As well intentioned as it might be, “Hang up and drive” is not, by itself, a solution to the problem of distracted driving, and it remains to be seen whether or not legislation will have a significant impact. It looks like smart phones are here to stay, and while they are by no means the only source of driver distraction, managing their use inside moving vehicles can reduce the likelihood of crashes.
Delphi has developed a Linux-based platform for in-vehicle smart phone connectivity and says that solutions based on the platform have potential for mitigating driver distraction. Using a cell phone inside a vehicle has become rather commonplace, thanks to Bluetooth, but Delphi’s system is capable of controlling smart phone applications. The ability to do so is likely to become increasingly important for selling cars to people enamored of their smart phones.

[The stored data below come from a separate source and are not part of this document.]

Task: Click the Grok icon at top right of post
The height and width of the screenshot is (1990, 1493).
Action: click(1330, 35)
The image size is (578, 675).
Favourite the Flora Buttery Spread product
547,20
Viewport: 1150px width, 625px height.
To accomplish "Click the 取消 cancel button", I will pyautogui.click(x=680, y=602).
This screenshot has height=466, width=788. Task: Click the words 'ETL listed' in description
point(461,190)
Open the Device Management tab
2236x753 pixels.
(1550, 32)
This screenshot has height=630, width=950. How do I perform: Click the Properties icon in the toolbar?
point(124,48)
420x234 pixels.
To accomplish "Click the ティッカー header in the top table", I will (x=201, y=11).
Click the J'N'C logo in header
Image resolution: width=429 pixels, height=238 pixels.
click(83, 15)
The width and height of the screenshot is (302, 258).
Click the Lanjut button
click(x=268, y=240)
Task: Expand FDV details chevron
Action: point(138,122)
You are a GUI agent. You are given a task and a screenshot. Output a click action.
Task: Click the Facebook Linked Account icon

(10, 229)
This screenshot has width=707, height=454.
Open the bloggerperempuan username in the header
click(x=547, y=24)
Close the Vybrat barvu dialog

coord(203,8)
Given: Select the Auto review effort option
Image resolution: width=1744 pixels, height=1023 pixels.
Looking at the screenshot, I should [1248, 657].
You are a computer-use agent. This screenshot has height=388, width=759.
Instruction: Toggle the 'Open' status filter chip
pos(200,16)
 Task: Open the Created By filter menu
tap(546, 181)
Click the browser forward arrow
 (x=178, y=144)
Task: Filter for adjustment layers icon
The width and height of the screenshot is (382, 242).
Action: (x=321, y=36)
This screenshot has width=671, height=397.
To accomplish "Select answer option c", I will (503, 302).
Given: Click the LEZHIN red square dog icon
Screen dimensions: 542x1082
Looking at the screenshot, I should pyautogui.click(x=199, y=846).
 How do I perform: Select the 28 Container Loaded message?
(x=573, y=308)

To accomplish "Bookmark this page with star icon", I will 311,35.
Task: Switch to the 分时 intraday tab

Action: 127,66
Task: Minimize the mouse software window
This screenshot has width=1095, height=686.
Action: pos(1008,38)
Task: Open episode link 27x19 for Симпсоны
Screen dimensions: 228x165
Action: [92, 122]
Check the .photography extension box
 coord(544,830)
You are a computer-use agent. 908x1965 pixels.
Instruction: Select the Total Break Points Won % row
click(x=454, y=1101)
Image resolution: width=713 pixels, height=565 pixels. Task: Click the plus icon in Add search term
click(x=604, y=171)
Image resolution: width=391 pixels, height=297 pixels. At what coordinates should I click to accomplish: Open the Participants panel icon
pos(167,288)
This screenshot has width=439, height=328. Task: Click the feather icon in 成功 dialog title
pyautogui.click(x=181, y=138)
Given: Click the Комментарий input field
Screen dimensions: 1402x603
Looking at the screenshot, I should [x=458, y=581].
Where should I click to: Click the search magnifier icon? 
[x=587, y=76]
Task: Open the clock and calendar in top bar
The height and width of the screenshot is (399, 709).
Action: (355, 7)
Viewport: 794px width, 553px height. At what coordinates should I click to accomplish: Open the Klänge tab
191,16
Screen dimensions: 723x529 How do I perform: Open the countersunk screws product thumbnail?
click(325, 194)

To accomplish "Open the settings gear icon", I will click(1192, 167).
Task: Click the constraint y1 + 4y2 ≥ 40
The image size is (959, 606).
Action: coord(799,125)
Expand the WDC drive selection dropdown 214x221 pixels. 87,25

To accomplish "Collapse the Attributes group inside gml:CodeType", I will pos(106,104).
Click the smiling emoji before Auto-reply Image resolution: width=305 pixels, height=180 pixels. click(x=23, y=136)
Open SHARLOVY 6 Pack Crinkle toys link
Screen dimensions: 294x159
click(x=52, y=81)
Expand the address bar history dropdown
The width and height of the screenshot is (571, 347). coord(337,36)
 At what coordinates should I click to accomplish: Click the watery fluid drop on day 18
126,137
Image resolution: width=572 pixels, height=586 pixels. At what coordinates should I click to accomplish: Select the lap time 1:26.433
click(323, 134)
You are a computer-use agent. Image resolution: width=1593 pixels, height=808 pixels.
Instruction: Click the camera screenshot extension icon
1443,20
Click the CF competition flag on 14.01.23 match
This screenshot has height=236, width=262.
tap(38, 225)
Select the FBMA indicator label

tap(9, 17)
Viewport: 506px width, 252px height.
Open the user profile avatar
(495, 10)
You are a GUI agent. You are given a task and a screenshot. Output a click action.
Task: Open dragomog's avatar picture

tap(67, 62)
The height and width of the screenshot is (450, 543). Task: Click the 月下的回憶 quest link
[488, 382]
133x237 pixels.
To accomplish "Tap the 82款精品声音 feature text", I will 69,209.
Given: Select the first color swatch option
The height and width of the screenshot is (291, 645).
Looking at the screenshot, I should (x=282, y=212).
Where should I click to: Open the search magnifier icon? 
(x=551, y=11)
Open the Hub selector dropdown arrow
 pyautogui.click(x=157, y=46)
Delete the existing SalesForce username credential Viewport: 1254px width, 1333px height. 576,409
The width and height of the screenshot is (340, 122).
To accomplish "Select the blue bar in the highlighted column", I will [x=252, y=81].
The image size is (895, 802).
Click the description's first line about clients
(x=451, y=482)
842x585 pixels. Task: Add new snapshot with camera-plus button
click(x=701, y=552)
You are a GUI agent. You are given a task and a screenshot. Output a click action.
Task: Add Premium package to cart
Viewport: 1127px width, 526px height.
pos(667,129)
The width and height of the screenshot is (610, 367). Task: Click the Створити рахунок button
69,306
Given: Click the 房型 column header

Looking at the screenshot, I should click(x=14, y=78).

In Delphi’s system, when a driver or passenger enters the vehicle and activates his/her phone, the icons on the phone are displayed in color on a dashboard touch-screen that resembles an iPad. All applications pre-approved for vehicle use are available when the vehicle is parked, but in drive mode the screen switches to monochrome and displays a just handful of apps appropriate for use while driving.
Delphi claims 70-something years of experience designing human-machine interfaces and has put a lot of thought into its design. Apps can be controlled via the touch-screen, by voice commands, or buttons on the steering wheel. Delphi has also developed a smart phone app of its own that lets users lock/unlock doors, open/close windows, and even activate a camera inside the vehicle for an extra measure of security.
There is much more – or less – to Delphi’s system than smart phone connectivity. For example, there is no slot for a CD or DVD. Delphi expects to have its technology in production for model year 2013, but which time discs will be on their way out.